After downloading you would simply use the following code:
$shell = \MTS\Factories::getDevices()->getLocalHost()->getShell('bash', true);
$return1 = $shell->exeCmd('/path/to/osascript myscript.scpt');
Run sudo visudo command then set -%sudo ALL=(ALL:ALL) to %sudo ALL=(ALL:ALL) NOPASSWD: ALL it will work.
I had a similar situation trying to exec() a backend command and also getting no tty present and no askpass program specified in the web server error log. Original (bad) code:
$output = array();
$return_var = 0;
exec('sudo my_command', $output, $return_var);
A bash wrapper solved this issue, such as:
$output = array();
$return_var = 0;
exec('sudo bash -c "my_command"', $output, $return_var);
Not sure if this will work in every case. Also, be sure to apply the appropriate quoting/escaping rules on my_command portion.

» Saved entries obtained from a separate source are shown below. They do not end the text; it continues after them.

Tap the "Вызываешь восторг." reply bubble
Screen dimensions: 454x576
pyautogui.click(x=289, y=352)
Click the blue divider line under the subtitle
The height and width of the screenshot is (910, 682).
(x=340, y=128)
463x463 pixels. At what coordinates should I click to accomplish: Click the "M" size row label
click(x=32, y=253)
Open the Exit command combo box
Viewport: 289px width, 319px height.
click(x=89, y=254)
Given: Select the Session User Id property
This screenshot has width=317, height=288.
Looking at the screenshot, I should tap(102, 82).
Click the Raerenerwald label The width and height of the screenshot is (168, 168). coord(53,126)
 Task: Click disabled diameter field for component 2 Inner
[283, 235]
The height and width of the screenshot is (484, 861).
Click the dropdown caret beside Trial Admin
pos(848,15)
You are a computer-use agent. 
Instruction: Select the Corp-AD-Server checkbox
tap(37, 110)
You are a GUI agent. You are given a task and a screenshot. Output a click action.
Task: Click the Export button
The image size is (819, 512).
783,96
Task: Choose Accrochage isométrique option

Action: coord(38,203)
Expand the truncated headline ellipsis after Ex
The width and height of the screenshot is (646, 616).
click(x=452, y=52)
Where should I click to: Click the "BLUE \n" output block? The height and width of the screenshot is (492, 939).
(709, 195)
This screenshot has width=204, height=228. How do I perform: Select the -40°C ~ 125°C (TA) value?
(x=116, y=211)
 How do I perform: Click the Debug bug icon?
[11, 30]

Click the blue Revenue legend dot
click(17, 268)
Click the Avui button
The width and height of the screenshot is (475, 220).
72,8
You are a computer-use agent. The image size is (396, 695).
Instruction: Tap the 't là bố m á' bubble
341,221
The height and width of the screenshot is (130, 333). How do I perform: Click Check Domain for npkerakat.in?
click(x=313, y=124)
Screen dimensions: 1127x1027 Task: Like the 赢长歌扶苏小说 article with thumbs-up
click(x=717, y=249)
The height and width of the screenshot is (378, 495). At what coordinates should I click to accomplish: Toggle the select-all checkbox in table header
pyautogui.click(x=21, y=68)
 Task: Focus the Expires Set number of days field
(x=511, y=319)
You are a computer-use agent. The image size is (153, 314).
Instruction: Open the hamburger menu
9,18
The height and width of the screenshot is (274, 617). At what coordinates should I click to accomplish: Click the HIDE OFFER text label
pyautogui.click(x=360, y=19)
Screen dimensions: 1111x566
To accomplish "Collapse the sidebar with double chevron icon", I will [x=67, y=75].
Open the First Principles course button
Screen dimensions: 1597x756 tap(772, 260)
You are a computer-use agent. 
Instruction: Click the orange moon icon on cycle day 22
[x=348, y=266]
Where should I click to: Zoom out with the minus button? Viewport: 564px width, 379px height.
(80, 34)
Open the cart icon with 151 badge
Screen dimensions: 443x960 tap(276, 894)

The best secure method is to use the crontab. ie Save all your commands in a database say, mysql table and create a cronjob to read these mysql entreis and execute via exec() or shell_exec(). Please read this link for more detailed information.
killProcess.php
I think directly calling a sudo command might be difficult because you are setting up the whole server to work without a password.
Perhaps as an alternative you could setup a CRONjob as root and monitor a flag file. Once the flag file exists it will run the osascript myscript.scpt and then delete the flag file.
This way you will keep SUDO secure from a config point of view and the server safer. To run the script you just need to touch the flag file from PHP.
It would of course introduce a delay of however many minutes you running the CRON job. It would also mean that you would have to redirect the output to a file and have a async monitor of the output, but it will depend on your application if this is a problem or not.
But it is an alternative that might protect the server.